Texas economy on a path of uncertainty


The Texas economy appears to be on a bit of a pandemic-driven path of uncertainty.

Texas Comptroller Glenn Hegar reported Tuesday that August sales tax receipts, the majority of which are for sales made in July but remitted to the state in August, were down 5.6% from the same month a year ago. Since the start of the pandemic, sales tax collections have been down, then up and now down again.

Texans are still shopping, but everything else is on a downward trend.

“State sales tax collections from all major sectors other than retail trade declined significantly from year-ago levels, with the largest declines in the oil- and gas-related sectors,” Hegar said. “Collections from retail trade were up, as increased consumer spending on home improvements, home entertainment, distance learning and outdoor recreation in response to the COVID-19 pandemic spurred higher remittances from building materials, home furnishing, electronics and appliance, and sporting goods retailers.”

Total sales tax revenue for the three months ending in August was down 2.7 percent compared with the same period a year ago. Sales tax is the largest source of funding for the state budget, accounting for 59 percent of all tax collections. The effects of the economic slowdown and low oil prices also were evident in declines last month in motor vehicle sales and rental taxes, motor fuel taxes, oil production taxes, natural gas production tax, hotel occupancy taxes and alcoholic beverage taxes.

With this latest report, year-to-date revenues are running slightly ahead of estimates Hegar released in July.

“This was, in part, due to surprisingly strong July sales tax collections as Texans’ spending for home improvement projects increased while they spent more time at home both for teleworking and staycations, in lieu of leisure travel,” he said.

The comptroller predicts a further decline in sales tax revenue may occur in the coming months.

In the meantime, state agencies have been directed to cut their budgets by 5% to help offset a projected budget deficit of as much as $4.6 billion.

### DATASET CONTENT
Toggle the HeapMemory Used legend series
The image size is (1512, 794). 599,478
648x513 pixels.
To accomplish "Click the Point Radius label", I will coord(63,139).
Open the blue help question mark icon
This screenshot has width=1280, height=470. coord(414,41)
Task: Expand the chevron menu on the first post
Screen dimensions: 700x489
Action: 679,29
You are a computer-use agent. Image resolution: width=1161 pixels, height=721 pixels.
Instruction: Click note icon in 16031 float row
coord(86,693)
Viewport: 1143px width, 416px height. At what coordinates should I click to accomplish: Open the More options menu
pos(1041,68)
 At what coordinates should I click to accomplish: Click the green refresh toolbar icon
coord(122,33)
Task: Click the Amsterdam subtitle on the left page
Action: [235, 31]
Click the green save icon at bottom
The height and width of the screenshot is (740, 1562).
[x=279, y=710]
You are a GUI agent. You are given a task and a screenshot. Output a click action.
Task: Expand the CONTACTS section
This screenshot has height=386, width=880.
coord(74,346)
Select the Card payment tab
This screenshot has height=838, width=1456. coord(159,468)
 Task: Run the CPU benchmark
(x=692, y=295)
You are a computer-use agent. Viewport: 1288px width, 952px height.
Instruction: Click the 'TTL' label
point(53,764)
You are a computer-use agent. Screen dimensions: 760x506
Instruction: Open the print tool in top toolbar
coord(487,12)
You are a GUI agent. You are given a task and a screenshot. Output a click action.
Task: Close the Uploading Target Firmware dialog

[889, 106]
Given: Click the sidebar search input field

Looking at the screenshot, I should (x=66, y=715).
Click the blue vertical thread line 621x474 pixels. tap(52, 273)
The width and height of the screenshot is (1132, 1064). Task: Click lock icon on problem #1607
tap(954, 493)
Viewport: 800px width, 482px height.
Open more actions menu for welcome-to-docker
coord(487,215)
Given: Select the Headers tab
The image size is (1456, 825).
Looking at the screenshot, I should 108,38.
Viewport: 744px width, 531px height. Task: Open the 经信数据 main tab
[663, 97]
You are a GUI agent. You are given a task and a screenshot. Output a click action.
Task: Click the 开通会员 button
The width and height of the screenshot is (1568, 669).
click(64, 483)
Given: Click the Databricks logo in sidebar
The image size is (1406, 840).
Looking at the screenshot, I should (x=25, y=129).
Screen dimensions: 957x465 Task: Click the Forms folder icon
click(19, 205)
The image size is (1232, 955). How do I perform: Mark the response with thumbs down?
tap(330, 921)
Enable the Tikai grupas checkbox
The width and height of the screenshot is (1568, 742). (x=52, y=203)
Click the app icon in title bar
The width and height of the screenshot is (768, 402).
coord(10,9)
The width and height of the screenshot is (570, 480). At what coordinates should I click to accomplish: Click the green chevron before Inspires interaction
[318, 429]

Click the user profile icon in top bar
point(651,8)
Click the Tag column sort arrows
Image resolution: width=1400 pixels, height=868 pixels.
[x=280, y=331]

### REQUIREMENT A
Duplicate the passage of the Texas economy article between "Texas Comptroller Glenn" and "now down again.", inclusive.
### REQUIREMENT B
According to the Texas economy article, what share of all state tax collections comes from sales tax?
The records above come from a source separate from the Texas economy article.

### ANSWER BOX A
Texas Comptroller Glenn Hegar reported Tuesday that August sales tax receipts, the majority of which are for sales made in July but remitted to the state in August, were down 5.6% from the same month a year ago. Since the start of the pandemic, sales tax collections have been down, then up and now down again.

### ANSWER BOX B
Sales tax accounts for 59 percent of all tax collections.